Dans les années 50, le glamour était en plein essor et la silhouette considérée comme le modèle de beauté par excellence, c’est-à-dire le corps féminin idéal, était celle dite « en sablier ».
Marilyn Monroe est devenue une légende grâce à son image séduisante et à sa sensualité… Elle portait du satin et des tenues transparentes…
C’est dans les années 1950-1960 que remontent les premiers grands lancements des lignes de lingerie moderne, dans le sillage de la popularité de la « Girdle », ou gaine sensuelle.
Les mouvements hippies et féministes des années 1960 et 1970 ont fini par s’opposer à la « lingerie fine », qu’ils considéraient comme conformiste, contraignante et artificielle.
Les corsets, en particulier, étaient considérés comme « contraignants » pour les femmes, et le fait de les brûler ou de les « suspendre » est devenu un symbole de la libération des femmes.
La fin des années 60 a remis au goût du jour la silhouette libre, jeune et androgyne des années 1920, et les femmes ont commencé à porter des culottes courtes et moulantes, destinées à être associées à la mini-jupe ou au jean, qui faisaient alors leur apparition.
À la fin des années 1970, le décolleté revient à la mode, tandis que de nouvelles lignes de lingerie commencent à voir le jour.
Avec l’arrivée de la technologie au service de la mode.
Les tabous se sont peu à peu brisés, jusqu’à ce que, dans les années 80, la lingerie connaisse son âge d’or : les femmes cherchaient en effet à se forger une image aussi éloignée que possible du passé et considéraient les sous-vêtements comme un élément à part entière de leur image moderne, confortable et séduisante.

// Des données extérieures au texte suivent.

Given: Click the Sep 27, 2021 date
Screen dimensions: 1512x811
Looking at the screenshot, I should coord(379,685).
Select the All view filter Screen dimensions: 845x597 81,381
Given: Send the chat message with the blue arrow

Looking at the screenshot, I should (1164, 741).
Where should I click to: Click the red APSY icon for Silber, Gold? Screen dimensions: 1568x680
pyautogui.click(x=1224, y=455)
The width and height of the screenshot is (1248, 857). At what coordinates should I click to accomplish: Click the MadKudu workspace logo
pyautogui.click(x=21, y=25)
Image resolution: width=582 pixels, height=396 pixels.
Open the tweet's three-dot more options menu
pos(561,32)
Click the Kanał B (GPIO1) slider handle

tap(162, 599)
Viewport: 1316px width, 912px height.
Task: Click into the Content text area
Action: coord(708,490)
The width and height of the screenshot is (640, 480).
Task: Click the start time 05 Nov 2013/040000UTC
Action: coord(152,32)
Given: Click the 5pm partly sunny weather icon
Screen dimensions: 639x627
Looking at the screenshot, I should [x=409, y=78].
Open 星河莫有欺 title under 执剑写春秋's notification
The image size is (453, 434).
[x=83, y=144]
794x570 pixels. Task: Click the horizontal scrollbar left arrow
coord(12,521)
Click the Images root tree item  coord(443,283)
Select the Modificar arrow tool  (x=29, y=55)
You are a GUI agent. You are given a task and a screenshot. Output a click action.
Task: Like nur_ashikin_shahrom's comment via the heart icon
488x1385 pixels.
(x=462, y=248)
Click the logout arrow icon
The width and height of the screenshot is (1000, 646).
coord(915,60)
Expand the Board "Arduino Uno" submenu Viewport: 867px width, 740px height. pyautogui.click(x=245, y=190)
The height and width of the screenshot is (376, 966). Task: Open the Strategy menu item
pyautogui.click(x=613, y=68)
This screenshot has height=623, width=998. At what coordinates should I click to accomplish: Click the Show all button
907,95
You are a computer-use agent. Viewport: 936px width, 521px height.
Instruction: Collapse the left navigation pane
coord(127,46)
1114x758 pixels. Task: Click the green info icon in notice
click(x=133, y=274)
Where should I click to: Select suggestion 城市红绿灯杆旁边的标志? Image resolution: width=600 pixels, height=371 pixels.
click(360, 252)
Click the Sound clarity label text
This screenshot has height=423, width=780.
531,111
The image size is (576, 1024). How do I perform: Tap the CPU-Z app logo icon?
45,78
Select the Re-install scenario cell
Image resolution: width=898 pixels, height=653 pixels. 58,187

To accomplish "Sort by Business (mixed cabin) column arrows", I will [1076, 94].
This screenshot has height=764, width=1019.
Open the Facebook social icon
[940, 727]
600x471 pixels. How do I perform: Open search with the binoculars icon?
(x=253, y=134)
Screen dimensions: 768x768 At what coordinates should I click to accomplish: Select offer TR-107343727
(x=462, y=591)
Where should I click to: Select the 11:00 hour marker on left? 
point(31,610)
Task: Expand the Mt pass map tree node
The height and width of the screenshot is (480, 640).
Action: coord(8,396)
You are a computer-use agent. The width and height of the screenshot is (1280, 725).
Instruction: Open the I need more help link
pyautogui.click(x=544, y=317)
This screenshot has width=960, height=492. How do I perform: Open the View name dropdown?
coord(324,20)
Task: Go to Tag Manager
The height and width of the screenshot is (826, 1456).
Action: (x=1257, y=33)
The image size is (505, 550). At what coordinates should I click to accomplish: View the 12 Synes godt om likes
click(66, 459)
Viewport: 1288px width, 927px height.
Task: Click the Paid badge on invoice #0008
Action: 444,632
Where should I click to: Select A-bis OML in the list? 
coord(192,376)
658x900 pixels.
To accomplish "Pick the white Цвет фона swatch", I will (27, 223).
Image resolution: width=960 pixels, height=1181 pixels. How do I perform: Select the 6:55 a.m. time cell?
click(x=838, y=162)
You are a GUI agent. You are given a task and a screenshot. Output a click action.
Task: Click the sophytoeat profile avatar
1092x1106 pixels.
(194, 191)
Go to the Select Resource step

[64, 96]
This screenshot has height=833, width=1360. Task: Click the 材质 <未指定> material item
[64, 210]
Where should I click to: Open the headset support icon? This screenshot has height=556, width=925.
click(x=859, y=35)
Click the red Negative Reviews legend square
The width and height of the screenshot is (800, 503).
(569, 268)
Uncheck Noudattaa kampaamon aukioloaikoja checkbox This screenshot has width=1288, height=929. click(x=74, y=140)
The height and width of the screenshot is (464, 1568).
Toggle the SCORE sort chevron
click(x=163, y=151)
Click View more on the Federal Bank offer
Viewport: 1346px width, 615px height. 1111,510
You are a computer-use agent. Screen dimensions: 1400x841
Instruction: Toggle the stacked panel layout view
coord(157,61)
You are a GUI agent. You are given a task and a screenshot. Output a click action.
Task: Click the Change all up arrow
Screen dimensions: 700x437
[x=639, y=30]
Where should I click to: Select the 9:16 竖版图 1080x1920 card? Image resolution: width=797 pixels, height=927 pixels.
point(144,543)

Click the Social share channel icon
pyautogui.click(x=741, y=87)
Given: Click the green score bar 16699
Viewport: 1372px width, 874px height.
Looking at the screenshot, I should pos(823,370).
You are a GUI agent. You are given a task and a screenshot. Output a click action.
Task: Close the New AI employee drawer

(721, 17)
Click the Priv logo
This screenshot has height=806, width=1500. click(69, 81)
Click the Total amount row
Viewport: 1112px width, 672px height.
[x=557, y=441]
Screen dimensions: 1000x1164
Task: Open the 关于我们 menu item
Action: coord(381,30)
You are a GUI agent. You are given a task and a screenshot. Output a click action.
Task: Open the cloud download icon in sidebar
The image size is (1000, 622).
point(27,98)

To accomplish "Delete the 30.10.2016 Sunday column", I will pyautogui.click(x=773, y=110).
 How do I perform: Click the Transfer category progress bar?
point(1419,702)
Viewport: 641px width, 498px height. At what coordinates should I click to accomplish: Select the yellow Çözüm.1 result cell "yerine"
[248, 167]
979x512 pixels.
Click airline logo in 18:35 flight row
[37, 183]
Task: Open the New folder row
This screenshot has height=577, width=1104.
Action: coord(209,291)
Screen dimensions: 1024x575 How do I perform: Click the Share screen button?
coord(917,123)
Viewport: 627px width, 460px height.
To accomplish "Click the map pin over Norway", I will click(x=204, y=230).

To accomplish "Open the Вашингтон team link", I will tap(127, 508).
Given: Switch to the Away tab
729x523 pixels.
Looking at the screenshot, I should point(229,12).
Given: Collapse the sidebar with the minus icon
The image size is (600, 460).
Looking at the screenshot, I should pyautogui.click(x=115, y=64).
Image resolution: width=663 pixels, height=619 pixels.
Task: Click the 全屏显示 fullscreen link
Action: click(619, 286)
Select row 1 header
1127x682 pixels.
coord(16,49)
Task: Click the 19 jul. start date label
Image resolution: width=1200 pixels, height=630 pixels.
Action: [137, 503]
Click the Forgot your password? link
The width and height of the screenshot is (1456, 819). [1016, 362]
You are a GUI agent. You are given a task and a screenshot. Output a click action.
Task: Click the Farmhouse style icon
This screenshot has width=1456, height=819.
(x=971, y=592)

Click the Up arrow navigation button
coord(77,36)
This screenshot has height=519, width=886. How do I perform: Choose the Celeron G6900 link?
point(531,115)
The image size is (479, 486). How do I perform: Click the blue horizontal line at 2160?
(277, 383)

Des femmes comme Madonna ont popularisé le port de lingerie sophistiquée… de dentelle… etc.…
Au cours de ces merveilleuses années, les soutiens-gorge rembourrés et à armatures font leur apparition, et Victoria’s Secret ainsi que La Perla deviennent des références mondiales en matière de lignes de lingerie sensuelles.
Depuis les années 90 et jusqu’à aujourd’hui, la lingerie « intelligente » s’est imposée dans la vie des femmes comme un vêtement à part entière de leur garde-robe.
Avec notre mode de vie, auquel nous avons ajouté le sport comme une activité parmi d’autres, les sous-vêtements se sont progressivement adaptés à notre époque et la lingerie est de plus en plus confortable.
Des couleurs les plus classiques, telles que le blanc, le beige et le noir, nous passons à toutes sortes de couleurs, qui, selon leur teinte, revêtent une symbolique particulière : les rouges sont généralement associés à la passion, les blancs à la pureté, etc.
De nos jours, il existe de la lingerie pour tous les goûts, en fonction des modes et des tendances que l’on voit sur les podiums.
Les corsets se portent par-dessus des chemises, ou seuls ; les femmes optent tantôt pour une culotte, tantôt pour un string ou un tanga, et bien souvent, la lingerie se laisse entrevoir dans un esprit de provocation et de coquetterie.
À l’heure actuelle, la confiance en soi et l’assurance des femmes, ainsi que le rôle bien plus actif qu’elles assument désormais dans les relations de couple, se reflètent clairement dans les créations des grandes maisons de mode.
Les designs sont de plus en plus aboutis.
De nos jours, il existe de la lingerie pour toutes sortes de situations et d’intentions, du style le plus décontracté au plus habillé, de celle spécialement conçue pour la pratique sportive à celle imaginée comme une arme de séduction pour une nuit de passion.